*PROVIDED PASSAGE*:
--------------------
# Anyone else interested in an exhaust note app?



## Insaneoctane (May 10, 2017)

I don't think that I would use it very often, but wouldn't a virtual exhaust note GUI control on the Tesla vehicles be fun? Pick your favorite exhaust tone (ie Lamborghini, Z06, Hemi, Ferrari etc) and it would sync it with your speed and accelerator? I could have some fun picking different vehicles. Then when I was done playing and remembering a different time, I could turn it off and resume my silence. It would be a great way to bring in old school buyers! It's probably never gonna happen, but it is totally doable and would entertain me.


----------



## garsh (Apr 4, 2016)

Insaneoctane said:


> Pick your favorite exhaust tone (ie Lamborghini, Z06, Hemi, Ferrari etc)


----------



## John (Apr 16, 2016)

No, gracias. Quiet is good.


----------



## dogfood (Jun 9, 2017)

I'd only be interested if I could choose between the X-Wing, TIE fighter, or Millennium Falcon. Maybe a selection of pod racers.
Or maybe something like this: https://mynoise.net/NoiseMachines/spaceshipNoiseGenerator.php


----------



## Insaneoctane (May 10, 2017)

dogfood said:


> I'd only be interested if I could choose between the X-Wing, TIE fighter, or Millennium Falcon. Maybe a selection of pod racers.
> Or maybe something like this: https://mynoise.net/NoiseMachines/spaceshipNoiseGenerator.php


Isn't that the point? Any sound is feasible. How about the mach 5? Let your imagination free...


----------



## SoFlaModel3 (Apr 15, 2017)

Maybe I’m boring, but I’m happy with the silence!!!


----------



## JBsC6 (Oct 17, 2016)

I probably would imagine as the supercar begins delivery some inventive person will come up with an app that syncs with the accelerator pedal movement and imitates the roar of a Ferrari ..

I'm not sure if I'd purchase and use a Ferrari v8 sound on an electric car such as the model 3....if it was an inexpensive app I might for a few laughs once in awhile.

The sound must be synced with the accelerator pedal...otherwise absolutely not.


----------



## KarenRei (Jul 27, 2017)

Only if:

A) It pipes the sound to the outside, not the inside; and
B) "Weird" sounds are among the options (ideally with honk tones that match them). Examples:
* Diesel semi
* Train
* Bicycle with a card in the spokes
* Cargo ship
* Jetsons flying car
* Calliope playing circus music (tempo = driving speed)
* Horse
* Heavily neglected jalopy, drivetrain squealing from rust


----------



## Brokedoc (May 28, 2017)

It’s like when people got their first Model T, they missed their horse so much they made the passenger neigh and whinny!
--------------------
*Element lookup records*:
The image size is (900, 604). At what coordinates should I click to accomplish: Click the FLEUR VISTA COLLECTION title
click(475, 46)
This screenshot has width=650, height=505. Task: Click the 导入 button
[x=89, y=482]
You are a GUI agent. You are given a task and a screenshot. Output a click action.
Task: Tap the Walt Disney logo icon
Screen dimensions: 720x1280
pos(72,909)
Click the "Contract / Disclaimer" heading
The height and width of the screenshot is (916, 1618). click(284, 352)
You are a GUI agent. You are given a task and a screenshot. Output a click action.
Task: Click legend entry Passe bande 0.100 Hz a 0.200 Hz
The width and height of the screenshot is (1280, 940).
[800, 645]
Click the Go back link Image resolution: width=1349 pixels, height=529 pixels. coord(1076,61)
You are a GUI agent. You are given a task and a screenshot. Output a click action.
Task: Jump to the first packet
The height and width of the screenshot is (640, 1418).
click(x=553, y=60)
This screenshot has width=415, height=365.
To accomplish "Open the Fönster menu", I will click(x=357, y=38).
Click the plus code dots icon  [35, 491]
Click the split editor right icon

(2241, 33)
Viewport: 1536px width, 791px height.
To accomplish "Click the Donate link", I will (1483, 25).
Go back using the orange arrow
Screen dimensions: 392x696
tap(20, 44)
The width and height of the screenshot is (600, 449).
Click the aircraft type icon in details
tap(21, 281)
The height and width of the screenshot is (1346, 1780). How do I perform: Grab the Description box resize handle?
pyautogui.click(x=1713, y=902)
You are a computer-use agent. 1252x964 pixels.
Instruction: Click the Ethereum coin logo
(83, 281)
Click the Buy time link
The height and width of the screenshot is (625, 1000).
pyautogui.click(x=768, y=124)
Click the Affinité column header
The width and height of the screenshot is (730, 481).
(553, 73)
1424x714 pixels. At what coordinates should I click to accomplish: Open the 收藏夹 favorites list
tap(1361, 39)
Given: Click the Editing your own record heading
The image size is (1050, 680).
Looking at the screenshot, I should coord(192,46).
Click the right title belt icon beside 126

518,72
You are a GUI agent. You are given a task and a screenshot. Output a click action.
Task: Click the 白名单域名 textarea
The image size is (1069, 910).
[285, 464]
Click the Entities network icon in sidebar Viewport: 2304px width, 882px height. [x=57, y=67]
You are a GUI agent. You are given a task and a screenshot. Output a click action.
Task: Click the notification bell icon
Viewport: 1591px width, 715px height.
--------------------
*OBJECTIVE A*:
Print the stretch of the exhaust note thread from "## KarenRei (Jul" through "(tempo = driving speed)".
*OBJECTIVE B*:
Carry on the exhaust note thread from the point where it stops.
The listing stands apart from the exhaust note thread.

*FINAL RESULT A*:
## KarenRei (Jul 27, 2017)

Only if:

A) It pipes the sound to the outside, not the inside; and
B) "Weird" sounds are among the options (ideally with honk tones that match them). Examples:
* Diesel semi
* Train
* Bicycle with a card in the spokes
* Cargo ship
* Jetsons flying car
* Calliope playing circus music (tempo = driving speed)

*FINAL RESULT B*:
----------



## Poobah (Oct 10, 2017)

KarenRei said:


> Only if:
> 
> A) It pipes the sound to the outside, not the inside; and
> B) "Weird" sounds are among the options (ideally with honk tones that match them). Examples:
> ...


First there were ring tones ... now drive tones. Can anyone say Tesla Tones?


----------



## 3V Pilot (Sep 15, 2017)

There is an app for that!! They have apps that use the speed from the GPS to simulate engine sounds as you accelerate. If your phone is streaming bluetooth to the car speakers it would seem like you have an engine. Here is one example:

https://play.google.com/store/apps/details?id=com.twoxlgames.xlr8&hl=en

I watched the video and LMFAO!!.....This is what we ALL need!


----------



## JWardell (May 9, 2016)

All you need is four motors, the sound of the Tesla Semi has all of these beat:

__
https://www.reddit.com/r/path%3D%252Fr%252Fteslamotors%252Fcomments%252F7e4igz%252F


----------



## Insaneoctane (May 10, 2017)

Mike Land said:


> There is an app for that!! They have apps that use the speed from the GPS to simulate engine sounds as you accelerate. If your phone is streaming bluetooth to the car speakers it would seem like you have an engine. Here is one example:
> 
> https://play.google.com/store/apps/details?id=com.twoxlgames.xlr8&hl=en
> 
> I watched the video and LMFAO!!.....This is what we ALL need!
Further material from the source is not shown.